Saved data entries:
┄┄┄┄┄┄┄┄┄┄┄┄┄┄┄┄┄┄┄┄

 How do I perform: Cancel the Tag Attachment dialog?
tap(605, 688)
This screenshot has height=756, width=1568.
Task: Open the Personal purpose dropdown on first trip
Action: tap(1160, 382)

┄┄┄┄┄┄┄┄┄┄┄┄┄┄┄┄┄┄┄┄

The records shown above are to be copied exactly, every one of them.

### OUTPUT BELOW
 How do I perform: Cancel the Tag Attachment dialog?
tap(605, 688)
This screenshot has height=756, width=1568.
Task: Open the Personal purpose dropdown on first trip
Action: tap(1160, 382)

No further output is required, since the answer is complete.